Consultora de imagem Adri Ribas explica como visagismo e coloração pessoal ajudam mulheres a alinhar identidade, autoestima e posicionamento em diferentes fases da vida

Ela sempre foi a menina que gostava de se arrumar. Desde criança, combinava roupas, testava cores e criava novas formas de usar a mesma peça.

Entre amigas, virava referência. Perguntavam o que usar, como combinar, o que funcionava melhor.

Com o tempo, Adri Ribas percebeu que não era apenas gosto por roupa. Era interesse pelo efeito que a imagem causava.

“Sempre me chamou atenção como a forma de se vestir mudava a postura, a confiança, o jeito de se posicionar”, conta.

Quando conheceu a consultoria de imagem, o visagismo e a coloração pessoal, entendeu que aquilo já fazia parte dela.

“Imagem não é sobre vaidade. É sobre identidade e comunicação.”

O que era espontâneo virou propósito. Hoje, ela ajuda mulheres a se enxergarem com mais verdade e a usarem a própria imagem como ferramenta de posicionamento.

Quando a mulher diz que não se reconhece

Segundo Adri, a maioria das mulheres não chega dizendo que quer descobrir a cartela de cores. Chega dizendo outra coisa.

“Eu não estou me reconhecendo.”

Muitas vezes é uma mudança de fase. Maternidade, crescimento profissional, separação, amadurecimento.

A mulher evolui por dentro, mas a imagem fica parada no tempo. Surge um desconforto silencioso.

O sentimento mais comum é insegurança. Também aparece culpa. Culpa por investir em si. Culpa por se importar com aparência.

“No fundo, o que elas sentem é o desejo de se reencontrar”, afirma.

Transições deixam isso mais evidente, especialmente depois dos 40, quando corpo, prioridades e energia mudam.

“Mas não é sobre idade. É sobre fase. Toda vez que a mulher cresce internamente, a imagem precisa acompanhar.”

Visagismo e cor como estratégia

Adri define o visagismo de forma simples. É usar a imagem com intenção.

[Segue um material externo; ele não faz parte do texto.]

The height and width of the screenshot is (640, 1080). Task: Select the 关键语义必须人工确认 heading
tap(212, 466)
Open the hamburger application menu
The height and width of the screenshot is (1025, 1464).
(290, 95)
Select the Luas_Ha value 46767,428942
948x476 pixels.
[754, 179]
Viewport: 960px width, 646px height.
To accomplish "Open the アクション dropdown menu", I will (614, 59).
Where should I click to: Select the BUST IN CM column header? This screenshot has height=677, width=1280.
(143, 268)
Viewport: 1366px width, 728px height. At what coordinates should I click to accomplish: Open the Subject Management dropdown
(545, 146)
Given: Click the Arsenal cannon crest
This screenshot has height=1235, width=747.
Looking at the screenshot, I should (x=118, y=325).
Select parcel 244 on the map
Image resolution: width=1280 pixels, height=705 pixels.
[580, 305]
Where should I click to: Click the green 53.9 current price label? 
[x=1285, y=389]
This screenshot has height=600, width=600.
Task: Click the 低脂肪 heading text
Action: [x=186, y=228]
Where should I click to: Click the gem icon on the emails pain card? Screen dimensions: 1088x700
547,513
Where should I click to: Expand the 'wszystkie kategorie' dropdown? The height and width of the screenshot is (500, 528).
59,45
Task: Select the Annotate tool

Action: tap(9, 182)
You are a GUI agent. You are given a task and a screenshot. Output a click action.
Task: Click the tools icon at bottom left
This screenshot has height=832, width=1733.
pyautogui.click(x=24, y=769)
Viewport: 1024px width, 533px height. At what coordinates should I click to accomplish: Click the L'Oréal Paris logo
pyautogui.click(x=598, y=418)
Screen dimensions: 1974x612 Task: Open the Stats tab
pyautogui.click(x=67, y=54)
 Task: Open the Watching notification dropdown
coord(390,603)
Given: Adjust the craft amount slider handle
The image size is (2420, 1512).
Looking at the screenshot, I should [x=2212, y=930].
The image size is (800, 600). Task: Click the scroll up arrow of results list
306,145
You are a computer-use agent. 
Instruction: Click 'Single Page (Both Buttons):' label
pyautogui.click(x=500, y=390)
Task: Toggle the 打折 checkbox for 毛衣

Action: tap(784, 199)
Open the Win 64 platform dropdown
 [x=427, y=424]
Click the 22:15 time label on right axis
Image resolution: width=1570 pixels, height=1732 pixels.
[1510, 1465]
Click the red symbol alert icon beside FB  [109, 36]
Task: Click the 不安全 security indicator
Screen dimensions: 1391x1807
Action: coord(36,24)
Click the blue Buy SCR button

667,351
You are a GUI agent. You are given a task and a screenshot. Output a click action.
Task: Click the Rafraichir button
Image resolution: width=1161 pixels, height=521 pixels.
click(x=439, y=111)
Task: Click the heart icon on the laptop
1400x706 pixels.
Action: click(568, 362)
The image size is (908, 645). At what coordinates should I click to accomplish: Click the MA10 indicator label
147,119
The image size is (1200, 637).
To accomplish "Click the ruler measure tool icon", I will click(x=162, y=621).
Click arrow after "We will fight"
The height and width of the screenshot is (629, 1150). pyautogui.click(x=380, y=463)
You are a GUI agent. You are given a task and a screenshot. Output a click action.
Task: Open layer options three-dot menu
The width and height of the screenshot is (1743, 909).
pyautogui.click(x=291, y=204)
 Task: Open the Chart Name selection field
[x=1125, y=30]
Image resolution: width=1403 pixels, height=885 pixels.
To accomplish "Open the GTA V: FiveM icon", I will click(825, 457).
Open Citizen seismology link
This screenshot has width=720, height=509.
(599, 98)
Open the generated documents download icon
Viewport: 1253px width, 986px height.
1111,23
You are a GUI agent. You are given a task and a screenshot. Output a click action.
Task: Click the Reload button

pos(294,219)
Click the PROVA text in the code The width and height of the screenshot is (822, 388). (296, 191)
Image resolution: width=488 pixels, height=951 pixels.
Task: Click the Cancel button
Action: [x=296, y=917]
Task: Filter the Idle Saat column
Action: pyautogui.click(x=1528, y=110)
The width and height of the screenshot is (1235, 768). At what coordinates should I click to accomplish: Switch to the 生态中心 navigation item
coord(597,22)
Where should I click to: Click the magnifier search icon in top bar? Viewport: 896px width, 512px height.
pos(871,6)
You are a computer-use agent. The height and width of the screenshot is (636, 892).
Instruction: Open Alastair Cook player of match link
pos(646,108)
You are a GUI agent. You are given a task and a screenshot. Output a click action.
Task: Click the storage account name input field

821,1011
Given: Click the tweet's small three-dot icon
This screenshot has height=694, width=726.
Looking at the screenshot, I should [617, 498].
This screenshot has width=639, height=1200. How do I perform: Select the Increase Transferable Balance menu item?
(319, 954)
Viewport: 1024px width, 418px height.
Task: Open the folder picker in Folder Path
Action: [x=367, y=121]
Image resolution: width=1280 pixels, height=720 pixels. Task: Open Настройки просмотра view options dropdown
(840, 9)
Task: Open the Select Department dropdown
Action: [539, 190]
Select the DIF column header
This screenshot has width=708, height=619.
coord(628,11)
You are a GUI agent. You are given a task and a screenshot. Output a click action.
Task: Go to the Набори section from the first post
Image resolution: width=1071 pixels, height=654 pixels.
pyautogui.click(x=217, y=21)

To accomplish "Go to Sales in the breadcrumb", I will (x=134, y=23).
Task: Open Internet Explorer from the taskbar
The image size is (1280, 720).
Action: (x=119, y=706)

Cabelo, corte, acessórios e maquiagem comunicam algo antes mesmo da fala. Não é tendência. É estratégia. É alinhar essência e mensagem.

A coloração pessoal traz clareza. Ao entender quais cores valorizam sua beleza natural, a mulher para de brigar com o espelho. O rosto ilumina. A pele ganha vida. O guarda-roupa deixa de ser confuso.

“Ela descobre que não precisa de mais roupas. Precisa das cores certas.”

Para quem diz que não tem estilo, Adri responde com tranquilidade. Toda mulher tem estilo. O que falta, muitas vezes, é consciência.

“Estilo não é ser fashion. É ter identidade.”

Imagem é posicionamento

A consultora observa que um dos erros mais comuns é a comparação. Usar a cor que ficou bonita na amiga.

Comprar a tendência do momento. Mudar o cabelo porque está na moda. Sem considerar identidade e mensagem pessoal.

Para quem quer começar sozinha, ela sugere um primeiro passo simples. Se observar. Olhar o guarda-roupa e perguntar: isso comunica quem eu sou hoje? Separar o que traz segurança e eliminar o que pesa.

Adri também responde às críticas. Para quem acha consultoria de imagem algo supérfluo, ela é direta.

“Fútil é viver tentando se encaixar.”

Para ela, imagem é comunicação silenciosa. Quando está alinhada com quem a mulher é, o posicionamento muda. A postura muda. O olhar muda.

“Não é investimento em roupa. É investimento em si.”